We also facilitate the use of Mie-modeling software for users to calibrate scatter and fluorescent intensities using FCMPASS. Based on Mie theory, FCMPASS calculates the angular scattering of particles, solid spheres (e.g., polystyrene beads), and core-shell particles like EVs. This helps determine the effective scattering cross-section for flow cytometers. By understanding the relationship between particle size, refractive index, and light scattering, users can accurately report the size of sub-micron particles, standardize measurements, and identify particles without labels using the CytoFLEX nano flow cytometer. The software converts median scatter intensities in arbitrary units to size in nanometers.

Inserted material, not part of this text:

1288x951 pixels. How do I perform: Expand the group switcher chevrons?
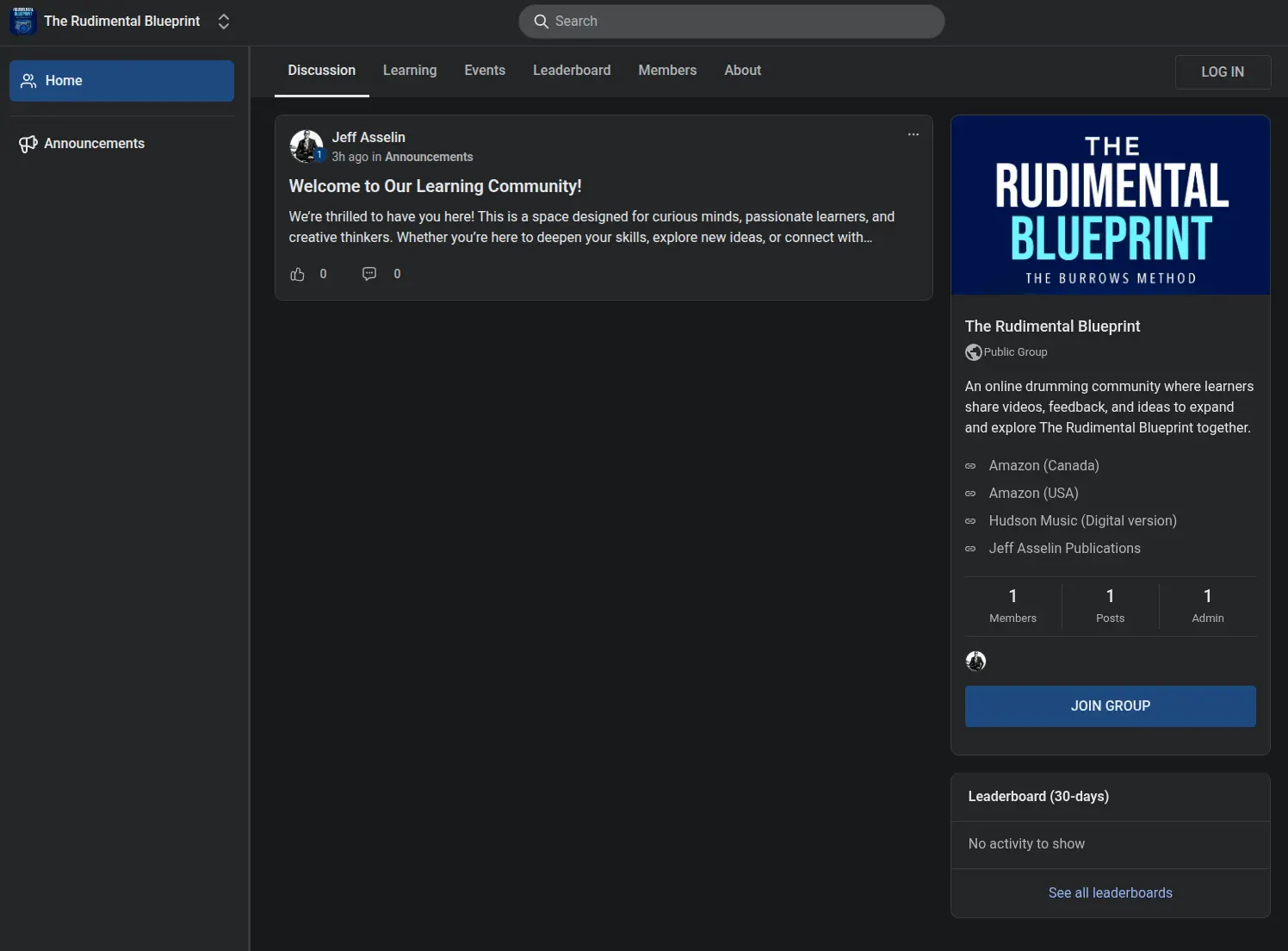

This method is explained in the application note CytoFLEX nano: Calibrating Light Scatter Data to Diameter using FCMPASS and is one among the several methods researchers use to estimate size from scatter intensities (MFI).

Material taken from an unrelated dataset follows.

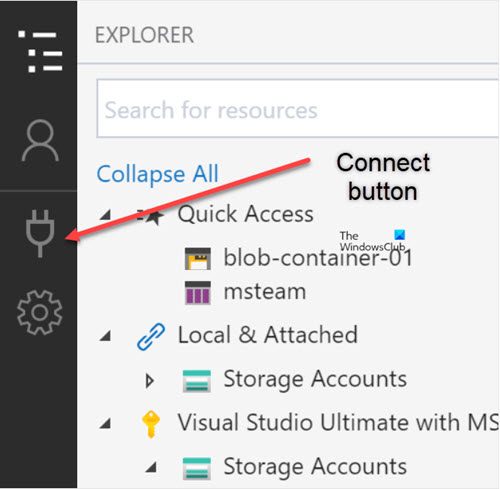Click the yellow key subscription icon

point(151,424)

Note: Beckman Coulter does not endorse any specific method for converting flow cytometry data to size; this method is shown only as an example.

Conclusion

Standardizing CytoFLEX nano flow cytometer data into standard units enhances the value and comparability of small particle research data. This process aligns with guidelines provided by MISEV and MIFlowCyt-EV to ensure repeatability, verifiability, and traceability in scientific research involving EVs and other submicron particles.

References

1. Edwin van der Pol, Joshua A. Welsh, Rienk Nieuwland. Minimum information to report about a flow cytometry experiment on extracellular vesicles: Communication from the ISTH SSC subcommittee on vascular biology. J Thromb Haemost. 2022 Jan;20(1):245-251.
2. Banat Gul, Feryal Syed, Shamim Khan, et al. Characterization of extracellular vesicles by flow cytometry: Challenges and promises. Micron. 2022 Oct:161:103341.
3. Joshua A Welsh, Ger J A Arkesteijn, Michel Bremer, et al. A compendium of single extracellular vesicle flow cytometry. J Extracell Vesicles. 2023 Feb;12(2):e12299.
4. Joshua A Welsh, Edwin Van Der Pol, Ger J A Arkesteijn et al. MIFlowCyt-EV: a framework for standardized reporting of extracellular vesicle flow cytometry experiments. J Extracell Vesicles. 2020 Feb 3;9(1):1713526.

For Research Use Only. Not for use in diagnostic procedures.